▶ _How to complete this task_: Pull every line with "plus" from the data below and copy it.

==== Information given

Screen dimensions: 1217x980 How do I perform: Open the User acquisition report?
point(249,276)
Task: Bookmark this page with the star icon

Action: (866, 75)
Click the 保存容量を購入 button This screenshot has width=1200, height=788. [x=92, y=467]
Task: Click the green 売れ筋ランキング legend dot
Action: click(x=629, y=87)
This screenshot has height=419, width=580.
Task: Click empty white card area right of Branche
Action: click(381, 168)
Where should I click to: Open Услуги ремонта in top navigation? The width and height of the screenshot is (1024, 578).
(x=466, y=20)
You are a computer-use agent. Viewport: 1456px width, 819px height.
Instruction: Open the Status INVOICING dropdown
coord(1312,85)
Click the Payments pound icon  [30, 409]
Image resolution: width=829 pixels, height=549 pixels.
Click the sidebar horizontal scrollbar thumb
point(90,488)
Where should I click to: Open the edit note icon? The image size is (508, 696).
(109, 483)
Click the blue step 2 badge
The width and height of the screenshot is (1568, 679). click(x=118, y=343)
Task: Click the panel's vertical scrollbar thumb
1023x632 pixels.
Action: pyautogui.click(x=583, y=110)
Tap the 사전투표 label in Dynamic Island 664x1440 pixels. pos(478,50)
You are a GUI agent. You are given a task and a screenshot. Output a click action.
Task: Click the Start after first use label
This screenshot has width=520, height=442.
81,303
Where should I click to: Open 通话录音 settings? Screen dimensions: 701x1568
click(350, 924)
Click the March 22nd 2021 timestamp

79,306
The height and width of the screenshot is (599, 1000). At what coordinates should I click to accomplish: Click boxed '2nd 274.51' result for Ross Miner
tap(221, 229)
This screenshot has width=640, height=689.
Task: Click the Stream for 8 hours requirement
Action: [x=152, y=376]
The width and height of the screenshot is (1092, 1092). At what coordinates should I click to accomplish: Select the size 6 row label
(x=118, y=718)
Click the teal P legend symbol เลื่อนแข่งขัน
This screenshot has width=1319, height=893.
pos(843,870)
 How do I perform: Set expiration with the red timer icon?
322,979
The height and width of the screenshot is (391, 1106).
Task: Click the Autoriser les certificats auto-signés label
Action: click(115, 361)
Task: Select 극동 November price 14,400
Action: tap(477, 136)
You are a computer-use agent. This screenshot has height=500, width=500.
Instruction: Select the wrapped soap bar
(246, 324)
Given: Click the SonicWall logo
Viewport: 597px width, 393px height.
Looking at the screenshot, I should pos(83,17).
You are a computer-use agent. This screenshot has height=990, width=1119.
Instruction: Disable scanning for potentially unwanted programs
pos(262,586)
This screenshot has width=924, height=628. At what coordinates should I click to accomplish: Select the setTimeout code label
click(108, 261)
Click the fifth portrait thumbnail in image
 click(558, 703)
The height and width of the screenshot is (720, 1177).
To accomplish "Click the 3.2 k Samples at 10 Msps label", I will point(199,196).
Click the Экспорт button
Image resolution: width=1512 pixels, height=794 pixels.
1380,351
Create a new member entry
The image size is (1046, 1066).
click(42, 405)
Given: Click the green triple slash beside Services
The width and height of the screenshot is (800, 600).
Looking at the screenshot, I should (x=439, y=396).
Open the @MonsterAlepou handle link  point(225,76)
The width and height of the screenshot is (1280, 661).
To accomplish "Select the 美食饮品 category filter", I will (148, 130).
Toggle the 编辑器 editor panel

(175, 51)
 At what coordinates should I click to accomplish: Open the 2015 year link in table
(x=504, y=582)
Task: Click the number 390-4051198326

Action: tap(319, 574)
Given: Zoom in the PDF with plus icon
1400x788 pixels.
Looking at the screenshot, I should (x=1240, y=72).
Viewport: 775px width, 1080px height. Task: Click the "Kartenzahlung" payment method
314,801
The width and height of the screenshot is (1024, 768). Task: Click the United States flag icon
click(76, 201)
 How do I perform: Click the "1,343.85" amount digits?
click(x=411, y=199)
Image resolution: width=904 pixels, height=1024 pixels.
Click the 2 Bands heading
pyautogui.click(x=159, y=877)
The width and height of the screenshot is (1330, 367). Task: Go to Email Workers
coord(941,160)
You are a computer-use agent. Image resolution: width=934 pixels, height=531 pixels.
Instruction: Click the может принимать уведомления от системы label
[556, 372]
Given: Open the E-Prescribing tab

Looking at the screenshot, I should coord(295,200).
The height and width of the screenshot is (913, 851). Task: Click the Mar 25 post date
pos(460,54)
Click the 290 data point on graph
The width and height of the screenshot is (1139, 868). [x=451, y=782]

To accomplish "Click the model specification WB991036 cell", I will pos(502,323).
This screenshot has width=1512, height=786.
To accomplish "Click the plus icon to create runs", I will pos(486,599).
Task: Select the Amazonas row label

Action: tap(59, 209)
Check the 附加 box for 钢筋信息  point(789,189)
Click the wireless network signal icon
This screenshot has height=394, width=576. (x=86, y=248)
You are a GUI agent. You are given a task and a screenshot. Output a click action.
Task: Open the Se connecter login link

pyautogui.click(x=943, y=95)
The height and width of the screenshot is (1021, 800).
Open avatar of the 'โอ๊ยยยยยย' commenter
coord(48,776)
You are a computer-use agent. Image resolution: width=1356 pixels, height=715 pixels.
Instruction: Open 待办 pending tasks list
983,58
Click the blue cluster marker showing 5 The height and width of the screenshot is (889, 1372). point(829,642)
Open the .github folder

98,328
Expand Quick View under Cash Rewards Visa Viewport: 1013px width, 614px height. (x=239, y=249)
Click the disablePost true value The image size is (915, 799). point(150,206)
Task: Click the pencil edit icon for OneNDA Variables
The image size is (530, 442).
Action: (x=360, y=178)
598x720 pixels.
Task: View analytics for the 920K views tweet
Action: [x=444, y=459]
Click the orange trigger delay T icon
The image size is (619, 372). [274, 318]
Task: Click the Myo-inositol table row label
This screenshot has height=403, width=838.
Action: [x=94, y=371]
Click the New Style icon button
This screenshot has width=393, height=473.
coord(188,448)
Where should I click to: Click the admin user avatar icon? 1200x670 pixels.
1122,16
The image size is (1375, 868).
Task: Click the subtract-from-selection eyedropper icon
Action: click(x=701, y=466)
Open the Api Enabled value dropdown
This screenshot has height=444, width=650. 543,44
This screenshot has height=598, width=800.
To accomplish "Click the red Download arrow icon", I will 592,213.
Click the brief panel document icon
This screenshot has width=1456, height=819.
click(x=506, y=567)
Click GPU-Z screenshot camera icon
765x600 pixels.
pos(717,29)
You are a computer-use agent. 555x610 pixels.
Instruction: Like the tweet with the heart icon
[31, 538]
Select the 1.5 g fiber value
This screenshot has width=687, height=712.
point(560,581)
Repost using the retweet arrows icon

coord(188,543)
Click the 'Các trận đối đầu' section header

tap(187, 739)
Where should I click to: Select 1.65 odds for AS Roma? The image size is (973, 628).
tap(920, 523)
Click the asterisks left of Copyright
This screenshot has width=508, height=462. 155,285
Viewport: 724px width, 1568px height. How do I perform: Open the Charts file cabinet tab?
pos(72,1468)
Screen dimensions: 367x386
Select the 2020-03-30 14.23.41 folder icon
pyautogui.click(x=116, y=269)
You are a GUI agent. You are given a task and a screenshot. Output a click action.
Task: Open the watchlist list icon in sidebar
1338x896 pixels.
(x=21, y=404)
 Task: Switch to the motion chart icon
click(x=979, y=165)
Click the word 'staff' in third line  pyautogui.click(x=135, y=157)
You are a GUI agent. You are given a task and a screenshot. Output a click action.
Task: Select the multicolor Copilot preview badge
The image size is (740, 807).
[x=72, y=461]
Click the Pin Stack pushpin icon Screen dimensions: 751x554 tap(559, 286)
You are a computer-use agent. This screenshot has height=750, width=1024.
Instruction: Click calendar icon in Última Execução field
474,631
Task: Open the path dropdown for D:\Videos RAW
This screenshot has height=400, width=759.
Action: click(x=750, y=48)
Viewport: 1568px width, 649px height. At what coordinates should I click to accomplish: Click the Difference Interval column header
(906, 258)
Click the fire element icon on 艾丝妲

========

▶ _Reply to the task_:
Given: Zoom in the PDF with plus icon
To accomplish "Click the plus icon to create runs", I will pos(486,599).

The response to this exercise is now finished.